Loftus: I am the chair of the American Heart Association and we have an entire division called the Kids Heart Challenge and we go into schools all over the city and give CPR kits and teach hands-only CPR. We also teach them to eat right, hydrate, sleep well and get exercise. We have seen great impact with that and with the families invested in that.
Blaricum: Nevada is making incredible investments. Many of us have physician residency programs. HCA has 300 residents here in town and we just purchased a big school of nursing which will be the largest provider of nursing education in the country. We have 600 nurses enrolled. There are companies investing to solve the problems in healthcare and we need to get the word out around those big investments that every health system in town is making.
Steinberg: The idea that we have three medical schools here and a number of residency spots certainly is a tremendous bright spot. Luckily, we have some successful companies here that have made education a priority and healthcare a priority. Those are the companies that are making a difference.
Loftus: The big hospital organizations also continue to keep making significant investments. They want to make sure the city continues to succeed.

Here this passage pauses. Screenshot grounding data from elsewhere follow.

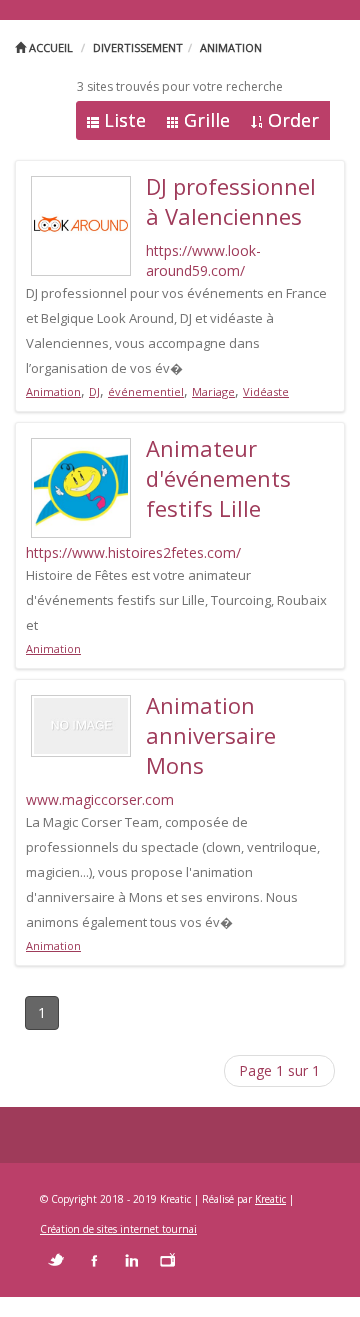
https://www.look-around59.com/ (203, 260)
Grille (207, 120)
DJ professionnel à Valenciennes (231, 201)
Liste (125, 120)
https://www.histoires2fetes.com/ (133, 552)
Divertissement (138, 47)
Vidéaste (266, 391)
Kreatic (270, 1199)
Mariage (213, 391)
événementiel (146, 391)
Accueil (49, 47)
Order (293, 120)
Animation (231, 47)
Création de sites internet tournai (118, 1229)
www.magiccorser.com (100, 799)
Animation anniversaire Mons (211, 735)
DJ (94, 391)
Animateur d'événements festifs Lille (218, 478)
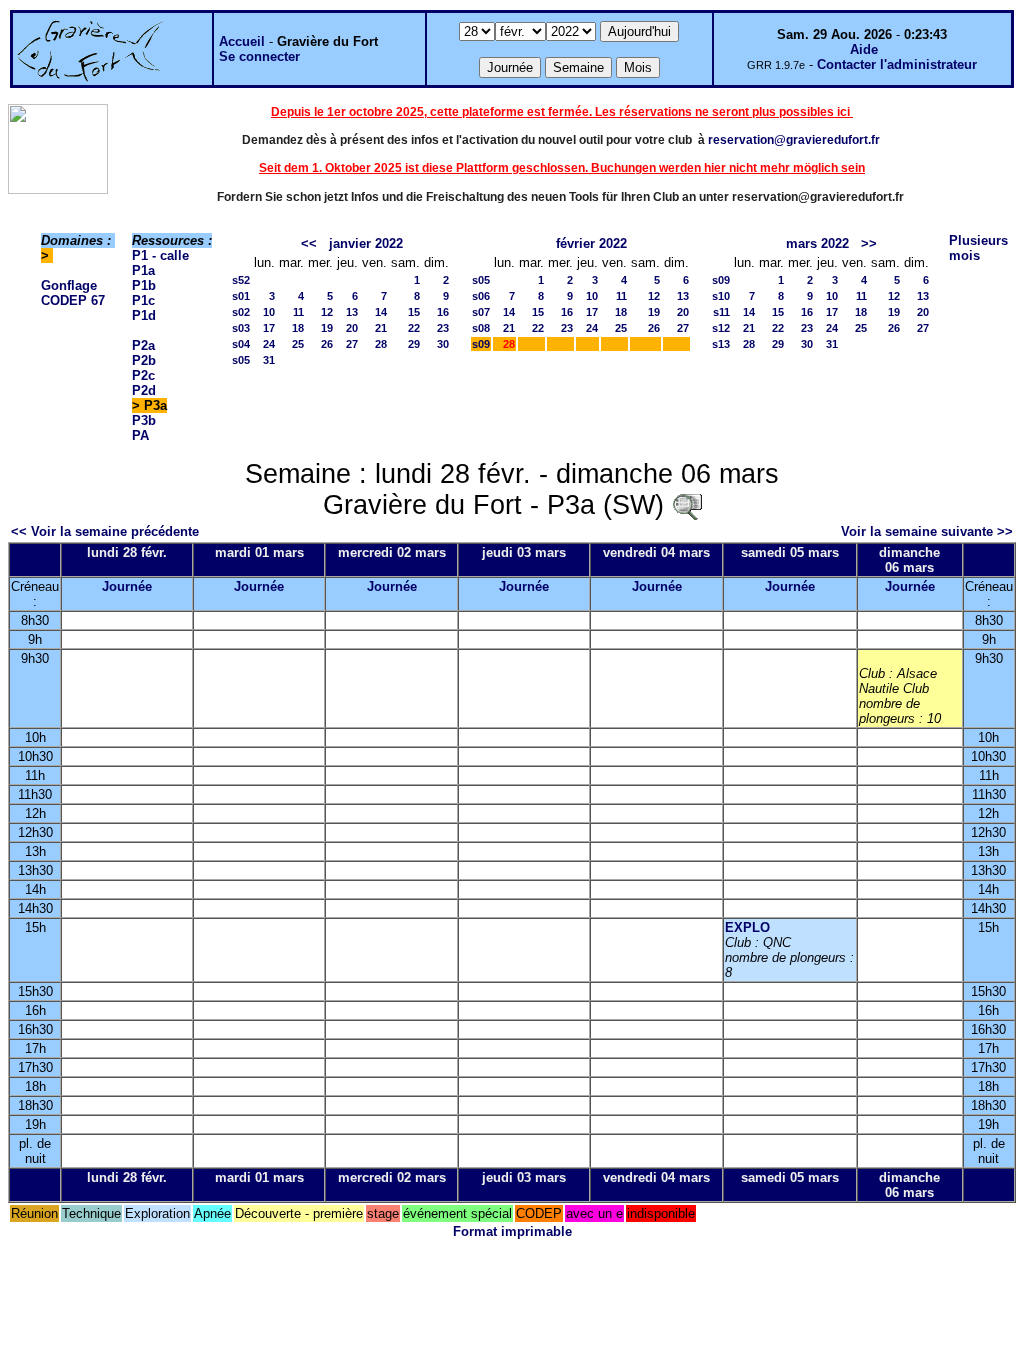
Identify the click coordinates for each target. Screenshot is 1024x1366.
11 (298, 312)
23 (443, 328)
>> (869, 243)
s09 (481, 344)
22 (414, 328)
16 (443, 312)
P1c (143, 300)
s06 (481, 296)
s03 (241, 328)
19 (327, 328)
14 (381, 312)
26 (327, 344)
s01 (241, 296)
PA (140, 435)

Blaricum: Nevada’s healthcare industry is getting better. There are a lot of great physicians who live in this community who are UCLA, Cedar, and Duke trained. We have a lot of great healthcare providers. Within HCA, we recognize there is a big gap in blood cancer services here locally, so we opened a bone marrow transplant institute. We have cut the out migration to California in half and will continue to do that. Collectively in the health system, we need to look the gaps in care so that we can prevent outmigration to other states. People deserve to keep their care local. We are better than we have been in the past and through partnerships and collaboration, we are closing that gap.

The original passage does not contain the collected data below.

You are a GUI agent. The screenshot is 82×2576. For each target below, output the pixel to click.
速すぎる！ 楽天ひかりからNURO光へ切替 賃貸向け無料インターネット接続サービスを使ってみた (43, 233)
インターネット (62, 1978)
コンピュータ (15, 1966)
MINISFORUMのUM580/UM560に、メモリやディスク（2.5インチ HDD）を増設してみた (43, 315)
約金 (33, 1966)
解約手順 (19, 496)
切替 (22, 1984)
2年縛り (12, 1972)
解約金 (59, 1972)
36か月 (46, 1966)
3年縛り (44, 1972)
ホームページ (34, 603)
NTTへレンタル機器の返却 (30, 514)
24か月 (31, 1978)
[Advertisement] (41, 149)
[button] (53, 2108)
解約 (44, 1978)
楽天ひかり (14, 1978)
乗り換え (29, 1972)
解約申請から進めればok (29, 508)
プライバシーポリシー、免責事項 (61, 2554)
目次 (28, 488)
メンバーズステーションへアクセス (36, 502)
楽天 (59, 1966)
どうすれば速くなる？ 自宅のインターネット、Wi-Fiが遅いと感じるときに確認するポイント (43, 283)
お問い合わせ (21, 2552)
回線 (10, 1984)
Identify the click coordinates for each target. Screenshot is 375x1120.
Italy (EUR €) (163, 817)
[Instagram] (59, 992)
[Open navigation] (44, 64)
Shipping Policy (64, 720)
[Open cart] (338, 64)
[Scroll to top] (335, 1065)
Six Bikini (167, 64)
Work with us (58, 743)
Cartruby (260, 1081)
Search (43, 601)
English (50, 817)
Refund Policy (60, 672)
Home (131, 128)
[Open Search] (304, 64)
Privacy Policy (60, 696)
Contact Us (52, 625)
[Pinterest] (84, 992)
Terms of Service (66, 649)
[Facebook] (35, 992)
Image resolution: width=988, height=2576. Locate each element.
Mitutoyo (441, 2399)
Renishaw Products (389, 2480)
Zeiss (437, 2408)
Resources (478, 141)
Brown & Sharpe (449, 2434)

Steinberg: At the end of the day, it is really the postgraduate education in the community that has made a difference. Dignity, HCA, and the Valley Health System has really stepped up and made a difference to the community and against a political environment that is really decreasing or not increasing postgraduate spots. If they had not made the effort, we would not have the medical schools that we have here. But medical schools do not make the difference of where the physicians end up. It is all about postgraduate education. Things are better than last year. Will next year be better? Probably. But we are fighting a lot of headwinds.